Nous avons également souhaité interroger le 21e siècle. Aussi avons-nous passé commande à Philippe Hersant qui a écrit « Une vision d’Hildegarde » :

« Cette pièce a été écrite à la demande de Marianne Piketty et le Concert Idéal. Elle était destinée à s’insérer dans un concert où se côtoyaient les œuvres de deux musiciens visionnaires que huit siècles séparent : Hildegarde von Bingen et Karl Amadeus Hartmann.
À la vision céleste de la poétesse et musicienne s’opposent la vision funeste et les sombres prémonitions de Hartmann, qui écrivit son « Concerto funèbre » en 1939, peu après l’invasion de la Tchécoslovaquie par les nazis.
Une vision d’Hildegarde est comme un trait d’union entre ces deux mondes – vision mystique et vision d’enfer.  L’œuvre est portée, de bout en bout par la mélodie d’un des plus beaux chants d’Hildegarde, O Vis Aeternitatis.

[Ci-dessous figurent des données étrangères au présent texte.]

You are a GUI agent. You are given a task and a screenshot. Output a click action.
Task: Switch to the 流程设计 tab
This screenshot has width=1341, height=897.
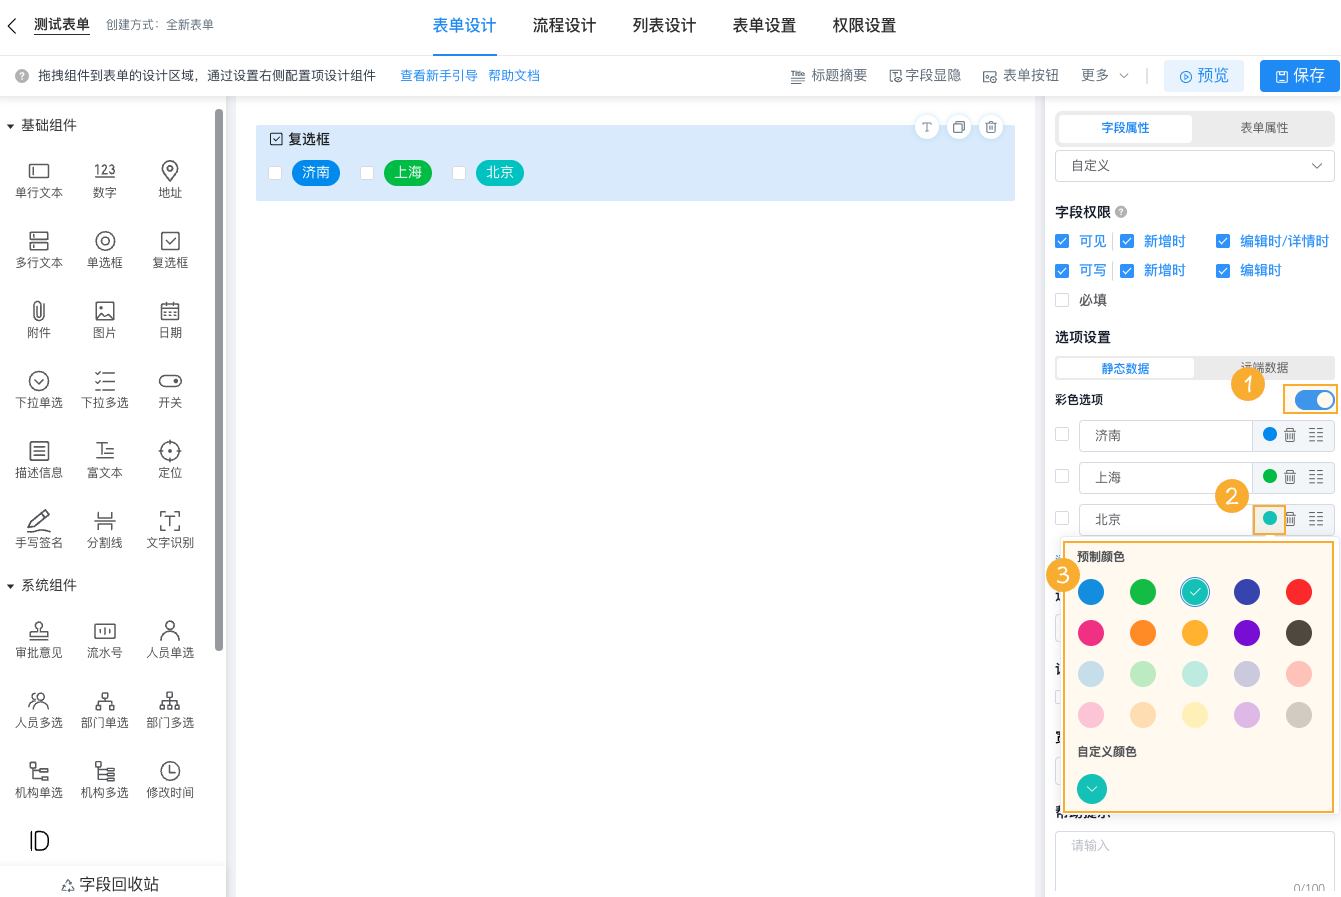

Mais j’y ai glissé également une allusion à Hartmann à travers le choral hussite « Vous qui êtes les combattants de Dieu », qui est cité dans le premier mouvement de son concerto.
L’œuvre, d’un seul tenant, se présente comme vaste adagio pour violon solo et petit ensemble de cordes. Son parcours est presque continûment ascensionnel. La mélodie d’Hildegarde, confiée au violon solo, est répétée à plusieurs reprises, dans un registre chaque fois plus aigu, jusqu’à la dernière strophe où, entourée par les sons harmoniques de tout l’orchestre, elle atteint des hauteurs stratosphériques. »

Philippe Hersant

En écho aux références et citations du concerto, nous avons complété le programme par les deux pièces pour octuor à cordes de Chostakovitch qui furent dédiées à l’ami poète Volodia Kurtchavov, disparu prématurément. Chostakovitch n’a que 18 ans lorsqu’il compose ces 2 mouvements achevés d’une Suite prévue de cinq mouvements. Le prélude s’ouvre avec l’intensité dramatique d’une ouverture à la Française alternant récitatifs solistes et déclarations plus symphoniques. C’est dans le Scherzo dissonant et grinçant que se déchaine cette force viscérale qui frappe dans l’œuvre de Chostakovitch et ne laisse jamais l’auditeur indifférent.

Au-delà d’une succession d’œuvres qui pourraient exister par leurs seules éloquence, force et beauté, nous avons essayé de proposer une expérience sensorielle et intellectuelle qui rappelle que ce ne sont ni les lieux ni les époques qui déterminent nos passions.